Ну а далее, как часто у Ф.М., следуют призывы к братству, единению богатого и бедного, сетование на порчу нравов. «Всяк за себя и только за себя и всякое общение между людьми единственно для себя… Вот нравственный принцип большинства теперешних людей…» Все верно, хотя это банальное сетование. Почему воздух – воздух? А вода – вода?
Остается только обвинить во всем «матерьялизм», добавив к этому бытовизм века (не более), – евреи виноваты, ибо посредничают, «торгуют чужим трудом».

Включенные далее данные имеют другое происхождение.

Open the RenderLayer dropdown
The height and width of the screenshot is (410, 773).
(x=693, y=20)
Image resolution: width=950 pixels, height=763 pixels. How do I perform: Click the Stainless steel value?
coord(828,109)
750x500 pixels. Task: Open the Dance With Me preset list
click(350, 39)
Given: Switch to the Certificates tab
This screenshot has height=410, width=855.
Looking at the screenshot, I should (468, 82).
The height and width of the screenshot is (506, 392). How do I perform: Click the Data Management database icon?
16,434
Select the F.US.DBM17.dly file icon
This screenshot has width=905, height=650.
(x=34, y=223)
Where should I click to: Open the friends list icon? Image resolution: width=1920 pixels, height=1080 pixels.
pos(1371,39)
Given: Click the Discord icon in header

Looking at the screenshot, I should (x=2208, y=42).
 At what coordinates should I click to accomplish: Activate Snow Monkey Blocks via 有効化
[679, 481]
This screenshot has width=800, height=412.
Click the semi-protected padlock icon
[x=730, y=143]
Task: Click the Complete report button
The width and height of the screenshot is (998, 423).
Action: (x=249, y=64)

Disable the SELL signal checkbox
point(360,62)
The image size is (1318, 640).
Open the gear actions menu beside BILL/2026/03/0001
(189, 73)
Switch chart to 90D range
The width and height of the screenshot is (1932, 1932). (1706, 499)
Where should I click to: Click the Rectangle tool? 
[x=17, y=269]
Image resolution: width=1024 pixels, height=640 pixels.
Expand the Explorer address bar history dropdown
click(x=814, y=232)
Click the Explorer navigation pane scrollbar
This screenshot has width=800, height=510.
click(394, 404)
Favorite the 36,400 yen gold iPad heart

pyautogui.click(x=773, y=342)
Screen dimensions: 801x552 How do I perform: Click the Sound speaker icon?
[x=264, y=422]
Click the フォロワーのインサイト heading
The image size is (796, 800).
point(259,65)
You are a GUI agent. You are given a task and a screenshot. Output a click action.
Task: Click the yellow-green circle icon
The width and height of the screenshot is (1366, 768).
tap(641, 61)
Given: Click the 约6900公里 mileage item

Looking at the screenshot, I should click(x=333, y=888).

Это верно. Но делают это не только евреи. Это результат товарно-денежных отношений. Ф. М. объясняет в свойственной ему манере: «Наступает вполне торжество идей, перед которыми никнут чувства человеколюбия, жажда правды, чувства христианские…»
Ну что сказать на эти стенания?
Ф.М., не просыпайтесь! Испугаетесь просто! Золотой телец торжествует, шествует победно по планете. Евреев на это явно не хватит: с десяток миллионов, а тут скоро 8 миллиардов на планете Земля жить будет.
Правда, ваши подопечные научились эксплуатации похлеще евреев. А в воровстве они евреям никогда не уступали. Правда, развитие товарно-денежных отношений, всемирного рынка породило новую моду: воруют друг у друга по мелочи, но все дружно у государства и много. Все ему – этому монстру – платят, но и все (кто может) воруют. Благо, там есть что украсть. Пока!
Ну, а чем может кончить Ф. М. полемику с продвинутыми евреями, как не призывом к братству?
Он отвечает на искреннее письмо-обращение «благороднейшей и образованной еврейской девушки». Письмо Ф. М. во многом повторяет то, что он писал на предшествующие обращения с негодованиями на обиды евреев, коих Ф. М. недостаточно ярко защищает. Более того, его «обвинители» пишут, что «при всяком удобном случае будто бы так жестоко нападаю» на них. «Ни о чем, кроме себя, не думает» (цитирую письмо-обращение к Ф.М.). Нет, против этой очевидности я восстану…» – отвечает писатель. «Все, что требует гуманность и справедливость… все это должно быть сделано…» Это мнение Ф. М. Он вновь ссылается на христианский закон. Он за равноправие, за расширение прав евреев в формальном законодательстве. Но далее следует маленькая поправка: «если возможно только». Это уже реверанс в сторону его работодателей. Вы ведь помните, у кого он работал совсем недавно. И хотя он уже «свободен», однако сила и влияние славянофилов значительны. Да и сам он, в сущности, близок к этому направлению российской политической жизни. Он мучительно боится, что только что освобожденный от опеки (зависимости!) мужик не выдержит экономической конкуренции с «всем еврейским кагалом». И в этом он прав. Слова он пишет жесткие: «…Все имущество его (мужика – М. П.)… перейдет назавтра же во власть еврея…» Правда, поняв, что явно переборщил, он чуть ниже пишет, что это его «фантазии», и еще раз подтверждает, что с «коренной стороны нет препятствий к расширению прав» евреев. И как бы испугавшись – не слишком ли он «объевреился», а по быту времени «обжидовился», – он пишет, что «препятствия эти (расширения прав евреев – М. П.) лежат со стороны русских». Он видит эти препятствия в излишней замкнутости еврейской религиозной общины, в «безмерном и высокомерном предубеждении против русского». И сам же формулирует мнение русского мужика: «Это он потому, что у него вера такая». И, опять же, мое мнение, что Ф. М. прав, правда не как писатель, а как простолюдин. Ведь и отвечает он на вопросы простолюдина, пусть и «умного». Умному и понять Ф. М. легче будет. Ну а дальше следует упрек в «тяжелых для нас русских свойствах еврейского характера». Он их называет: «самомнение и высокомерие». Не берусь утверждать, что это свойственно каждому еврею, но то, что он, Ф.М., мог это заметить, кажется мне вполне очевидным.
Ф. М. считает, что у русского нет «религиозной ненависти к еврею» как раз потому, что евреи «гонимы, угнетены и гонимы». А далее его снова заносит полемический экстаз: «…неужто можно утверждать, что не еврей весьма часто соединялся с его (русского мужика – М. П.) гонителями, брал на откуп русский народ и сам превращался в его гонителя». И сам же себя Ф. М. одергивает: «Ну, буди, буди!» «Да будет полное и духовное единение племен и никакой разницы прав!» Разве это не говорит ясно о полемическом экстазе, о котором Ф. М. сам себя одергивает. И как можно обвинять такого оппонента, как Ф. М. Достоевский в антисемитизме? Нет, это явное предубеждение. И если это не откровенная подлость, то очевидная глупость и еще раз подтверждает, что писатель разглядел и верно определил черты народного характера, пусть он это сделал как простолюдин.